ÉCHOS
01 Jan 2002

30.09.05. Fermeture des galeries photo de la FNAC

Avec la fermeture prochaine de plus de 90 % de ses galeries photos, la FNAC ne sera plus qu’un pur temple de la culture marchande. Une politique à court terme basée sur une stratégie de communication marketing où la culture n’a plus sa place et se voit remplacée par les paillettes.

Désormais, la FNAC ne sera plus qu’un pur temple de la culture marchande. Le 10 juin dernier, Gilles Legendre, directeur de la Communication de la FNAC, annonçait lors d’un Comité d’entreprise extraordinaire, la fermeture de plus de 90 % des galeries photos.

La fin d’une époque, où la Fédération Nationale d’Achat des Cadres pouvait se féliciter, depuis sa création en 1954, de contribuer à la diffusion et à la promotion de la photographie en France, mais aussi à l’étranger. Avec un réseau de plus de 100 galeries à travers le monde, 500 expositions itinérantes par an, toutes gratuites, la FNAC se disait «le seul espace permanent dédié à la photographie».

Les galeries photo de la Fnac organisaient également diverses manifestations autour de la photographie (débats, projections), et participaient à plusieurs festivals, comme le Mois de la Photo à Paris, les Rencontres internationales de la Photographie en Arles, Visa pour l’image à Perpignan, la Primavera Fotografica à Barcelone, les Rencontres de la photographie africaine de Bamako (Mali)…

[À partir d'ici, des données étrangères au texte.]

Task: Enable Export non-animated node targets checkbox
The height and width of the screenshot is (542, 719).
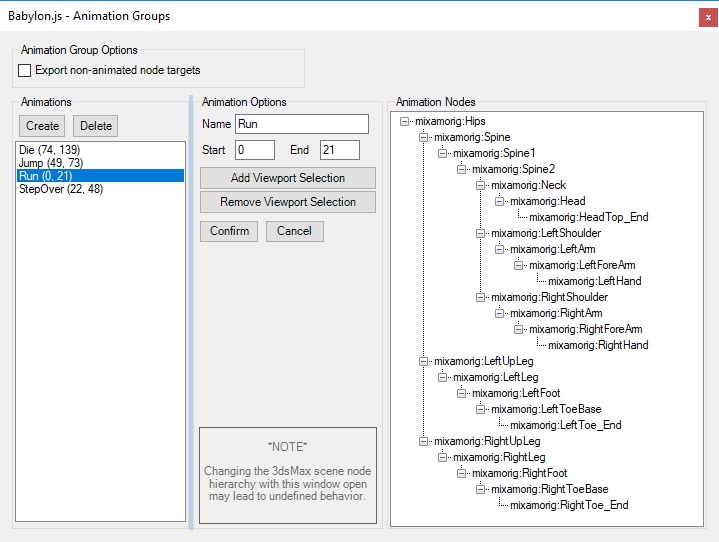Action: 25,71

Dans le cadre d’une politique de soutien aux photographes et aux nouveaux talents, le concours «Attention talent photo» avait été lancé en 1999, pour s’élargir par la suite au niveau européen avec le Prix Fnac européen de la photographie, ouvert à toutes les tendances de la photo et donnant lieu à une exposition, ainsi qu’à une publication.

La mission de Denis Olivennes, à la tête du groupe depuis deux ans, étant de réduire les coûts, il envisage de remplacer «l’essaimage culturel par de gros coups médiatiques», à l’image de l’anniversaire des 50 ans de la FNAC, fêté à grand renfort de VIP, à l’aide d’un budget de près de 3 millions d’euros. Une politique à court terme basée sur une stratégie de communication marketing où la culture n’a plus sa place et se voit remplacée par les paillettes.